I am an old yarnspinner. Barnacled and crusty around the edges. I was never a famous writer, and I do not mind that one bit! I have no shame in saying that I was not particularly impressive either! Some of us punch in our clock like any other person, honestly, at the end of the day. Some of us reach higher heights of course, but some of us are quite content making a humble, quiet, modest little living out of spewing words on command. Honestly, I feel that's pretty impressive already. Try it yourself if you think it's easy ;)
My words are still out there. If you light the incense and speak the cursed incantations just so, the right combination of tokens in Google's search, you will summon any number of my dumb thoughts for perusal! Some of them — in hindsight — I wish I could burn away, but they're locked into the fabric of it all now. I'd raze the whole house down if I tried to take a torch to just my parts. Best leave it be, imperfect as-is. Maybe some stupid thing I said was the stepping stone for someone to get somewhere slightly less stupid. This is the way. This is how we do it. Cosine sim doing its thing on those last two sentences (just ask your model what they're aiming at). Your job is to do better. Do newer.
These words of mine, quite long ago now, and like so many other's words, became the target of large language models and the AI labs that created them. My precious verbiage, hoovered up into their vast corpus, descended upon with gradients and other foul math. The absolute horror. My words. Translated to MATH! Reduced to parallelized matrix multiplication. Livid, I tell you.
Well, except for the tiny inconvenience that there was never much to it all.
Inculcation
For most of this life I've had, I was trained to write robotically, you see. That's what academia inculcates. Yes, inculcates. I could've said "encourages" or "promotes" or "cultivates" but, there's really no better word for it than inculcation. There's repetition. Drilling.
Academia might teach us to be robotic, true, but it also often teaches us to reach for the esoteric, the show-off, erudite, ten-dollar words. Just because we can. Pure masturbation. For the joy of it. STEM-folk may struggle to appreciate that we are graded in some sense on how inflated we can make our lexical willies. Sorry, genuinely, to be so phallic — I can only speak from within my own shafted ontology here.
Anyways. What I'm trying to say here is that part of this is explicitly about not being robotic. About seeing just how fucking far out of distribution you can get yourself. Some writers have landed in truly weird places, and I applaud them and their trajectories. BUT! We are not moonshotting grindsetters are we? The moon?! How mundane! We are shooting for a black hole. We are shooting for a LaGrange point in between pulsars.

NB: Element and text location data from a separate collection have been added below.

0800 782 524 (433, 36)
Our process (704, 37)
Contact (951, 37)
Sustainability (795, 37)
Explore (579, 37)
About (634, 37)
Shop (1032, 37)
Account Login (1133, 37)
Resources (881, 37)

We are shooting for something so far outside of what we thought we had as a perspective, that the language to describe what we're doing starts to fall apart at the seams.
Yes. Oui. D'accord.
Swim in It
I think perhaps, we are supposed to enjoy our language. We are supposed to swim in it. It's part of what makes us human. And for us humans that call ourselves writers — perhaps if only humbly, in the same way that someone who runs calls themselves a runner — to speak, to sling words, to pen little thoughts in our own idiosyncratic ways, is exactly what makes us different. Different from each other, different from the "models".
You can draw a giant red line between eras, in my humble opinion. There was writing before all this AI stuff, and there's writing afterward. It has shifted the ground beneath us. The AI has a fluency to its prose that is deeply impressive because, without consent, it was built out of the words of people who are deeply impressive.
It is no machine, to me. It is some kind of insane distillation of our collective verbiage, flattened and algorithmized and reduced in some ingenious way to linear algebra and other math-fu. Somehow, in that translation, not everything was lost. That alone is impressive. That alone is a smorgasbord of food for thought.
Perplexity
But you cannot let this moment get you down. You exist, my lovely writer who wants to be a wordslinger, who wants to fuck with words, who wants to learn the rules of syntax then break them like Joyce or Proust or McCarthy. You exist in your potent writerly form, to push us outside the distribution. You are the novelty that propels us forward into new, sometimes strange, imaginings. Maybe even, we can frame you heroically, as one of the last bastions against model collapse, against epistemic rot, against the snake eating its own tail in this strange, weird, new era.
Your words, unpredictable and novel, are perplexity. You are what drives this whole thing forward even as you, and your words, like mine were, are subsumed into math, into vectors, into representational spaces. Welcome to the high dimensional complication of all things to come.
Have fun with it. Be liberated. We built all of this for you and enjoyed the task. This is the playground at terminal velocity. From here, you can go literally anywhere. Indeed, that may be the job of you, our next generation of writers, plonked somewhat unceremoniously on this side of the giant red line.
"I think it's just going to get weirder and weirder and weirder and finally it's going to be so weird that people are going to have to talk about how weird it is."
— Terence McKenna
I am old and barnacled and crusty. Soon to sit upon the seabed, happily, as food for other bottom dwellers. Eat my words. Me and mine leave it to you, and yours, to tell us, to talk to us, about how weird it really is! I hope you can enjoy the moment. It should, I hope, let you know that you are alive.